Katy Kelly - USA Today

Cheryl Mendelson's Home Comforts is the ultimate how-to book for homemaking.

Newsweek

It's an extraordinary achievement that has no peer in this century and may well have none in the next.

Library Journal

Unlike the shelves of short-cut manuals for people who don't enjoy housework, Mendelson's comprehensive book is for the person who wants detailed information on every aspect of setting up and maintaining a clean, well-functioning home. Building on the strong domestic skills she learned from her family, Mendelson, a lawyer, did careful research, incorporating current recommendations from experts. There are extensive sections on food, clothing, cleanliness, daily life, and safety, with information on negligence, domestic employment laws, insurance, and even the impact of clothing label laws on our laundry. Preferred methods are explained in detail, and some alternatives are offered for those who need to compromise. This is a valuable tool for today's masses, who aren't learning domestic skills from their elders. Readers with only a cursory interest or those wanting a highly illustrated guide may prefer Reader's Digest's Householder's Survival Manual (1999). Highly recommended.--Bonnie Poquette, Shorewood P.L., WI Copyright 1999 Cahners Business Information.

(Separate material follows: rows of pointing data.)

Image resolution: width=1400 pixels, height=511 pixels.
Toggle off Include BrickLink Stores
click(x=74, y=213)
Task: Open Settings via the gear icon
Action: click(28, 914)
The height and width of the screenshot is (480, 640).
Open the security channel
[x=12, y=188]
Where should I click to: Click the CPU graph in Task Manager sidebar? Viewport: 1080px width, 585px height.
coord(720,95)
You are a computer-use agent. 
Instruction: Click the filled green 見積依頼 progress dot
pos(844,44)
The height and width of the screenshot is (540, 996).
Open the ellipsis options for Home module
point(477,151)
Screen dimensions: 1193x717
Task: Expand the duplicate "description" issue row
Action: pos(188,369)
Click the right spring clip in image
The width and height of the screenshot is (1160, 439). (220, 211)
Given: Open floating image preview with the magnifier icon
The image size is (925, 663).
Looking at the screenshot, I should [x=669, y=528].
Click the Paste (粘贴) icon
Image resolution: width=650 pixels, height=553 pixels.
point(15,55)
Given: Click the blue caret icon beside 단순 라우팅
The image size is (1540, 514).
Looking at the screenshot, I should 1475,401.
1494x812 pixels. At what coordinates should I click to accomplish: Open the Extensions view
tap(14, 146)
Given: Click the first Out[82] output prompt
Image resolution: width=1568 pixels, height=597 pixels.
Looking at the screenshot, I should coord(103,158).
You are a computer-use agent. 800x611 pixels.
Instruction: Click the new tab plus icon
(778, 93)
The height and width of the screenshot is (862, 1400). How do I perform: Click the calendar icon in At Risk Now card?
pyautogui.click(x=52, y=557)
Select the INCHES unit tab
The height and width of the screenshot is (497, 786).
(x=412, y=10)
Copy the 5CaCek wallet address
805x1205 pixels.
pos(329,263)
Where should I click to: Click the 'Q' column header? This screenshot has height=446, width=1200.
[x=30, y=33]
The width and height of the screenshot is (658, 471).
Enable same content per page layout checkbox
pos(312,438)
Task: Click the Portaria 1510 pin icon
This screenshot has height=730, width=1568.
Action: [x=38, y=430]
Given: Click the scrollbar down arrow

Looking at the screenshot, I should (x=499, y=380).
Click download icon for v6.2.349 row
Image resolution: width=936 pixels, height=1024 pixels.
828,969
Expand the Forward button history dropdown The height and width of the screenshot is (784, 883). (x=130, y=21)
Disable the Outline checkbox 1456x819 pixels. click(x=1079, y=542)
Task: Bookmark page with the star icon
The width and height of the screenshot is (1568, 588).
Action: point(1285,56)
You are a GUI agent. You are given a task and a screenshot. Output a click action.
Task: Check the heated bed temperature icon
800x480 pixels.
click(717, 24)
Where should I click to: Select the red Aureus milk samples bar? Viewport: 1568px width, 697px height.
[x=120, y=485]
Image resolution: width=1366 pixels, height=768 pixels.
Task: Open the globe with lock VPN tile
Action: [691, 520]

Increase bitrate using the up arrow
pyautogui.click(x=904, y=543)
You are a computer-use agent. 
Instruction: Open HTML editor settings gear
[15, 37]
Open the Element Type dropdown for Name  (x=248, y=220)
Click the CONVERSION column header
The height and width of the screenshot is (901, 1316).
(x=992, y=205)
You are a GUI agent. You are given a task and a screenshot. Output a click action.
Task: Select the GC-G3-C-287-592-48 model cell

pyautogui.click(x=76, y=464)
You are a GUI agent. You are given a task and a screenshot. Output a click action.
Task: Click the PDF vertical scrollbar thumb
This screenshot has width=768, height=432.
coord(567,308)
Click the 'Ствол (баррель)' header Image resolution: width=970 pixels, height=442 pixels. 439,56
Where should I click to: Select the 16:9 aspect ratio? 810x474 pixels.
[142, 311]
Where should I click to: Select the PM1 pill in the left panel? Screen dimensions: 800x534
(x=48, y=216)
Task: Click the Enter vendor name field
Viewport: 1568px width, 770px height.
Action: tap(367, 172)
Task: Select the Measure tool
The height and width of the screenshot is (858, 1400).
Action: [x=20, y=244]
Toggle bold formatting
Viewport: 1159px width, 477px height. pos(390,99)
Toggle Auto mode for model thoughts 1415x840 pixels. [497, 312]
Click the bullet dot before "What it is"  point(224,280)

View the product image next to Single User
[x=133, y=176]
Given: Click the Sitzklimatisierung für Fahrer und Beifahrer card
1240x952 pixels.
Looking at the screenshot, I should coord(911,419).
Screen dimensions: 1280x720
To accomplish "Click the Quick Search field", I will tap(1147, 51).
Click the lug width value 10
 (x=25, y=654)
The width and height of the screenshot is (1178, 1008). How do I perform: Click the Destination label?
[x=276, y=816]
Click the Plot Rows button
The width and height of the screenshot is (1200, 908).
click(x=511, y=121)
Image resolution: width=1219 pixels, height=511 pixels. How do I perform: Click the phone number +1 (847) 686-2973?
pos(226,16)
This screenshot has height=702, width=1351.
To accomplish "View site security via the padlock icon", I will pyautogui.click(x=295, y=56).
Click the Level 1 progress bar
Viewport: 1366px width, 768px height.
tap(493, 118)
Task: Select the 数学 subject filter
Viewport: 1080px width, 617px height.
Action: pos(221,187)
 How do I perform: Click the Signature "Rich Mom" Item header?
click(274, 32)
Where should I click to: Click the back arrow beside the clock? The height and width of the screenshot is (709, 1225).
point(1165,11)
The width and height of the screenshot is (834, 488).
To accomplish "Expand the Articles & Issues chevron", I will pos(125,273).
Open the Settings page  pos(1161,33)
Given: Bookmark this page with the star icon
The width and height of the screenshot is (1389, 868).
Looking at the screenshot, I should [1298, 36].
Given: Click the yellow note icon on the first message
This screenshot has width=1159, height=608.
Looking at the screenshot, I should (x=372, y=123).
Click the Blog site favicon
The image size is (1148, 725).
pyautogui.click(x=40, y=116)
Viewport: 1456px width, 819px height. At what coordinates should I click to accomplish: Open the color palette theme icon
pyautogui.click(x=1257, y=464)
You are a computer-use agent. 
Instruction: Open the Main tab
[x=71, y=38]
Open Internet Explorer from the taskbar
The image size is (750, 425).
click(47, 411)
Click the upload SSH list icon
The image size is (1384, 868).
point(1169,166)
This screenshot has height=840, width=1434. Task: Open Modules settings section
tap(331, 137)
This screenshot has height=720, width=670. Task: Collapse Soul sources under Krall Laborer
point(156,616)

Weekly Editors Entertainment

Okay, so Mendelson does occasionally go over the top (the best way to scrub a floor, she says, is on your hands and knees), but this 884-page reference book is about much more than cleaning: It's about turning a house into a home.

Alison Rogers - Brill's Content

Although it's a reference work, Home Comforts: The Art & Science of Keeping House packs the punch of a major novel.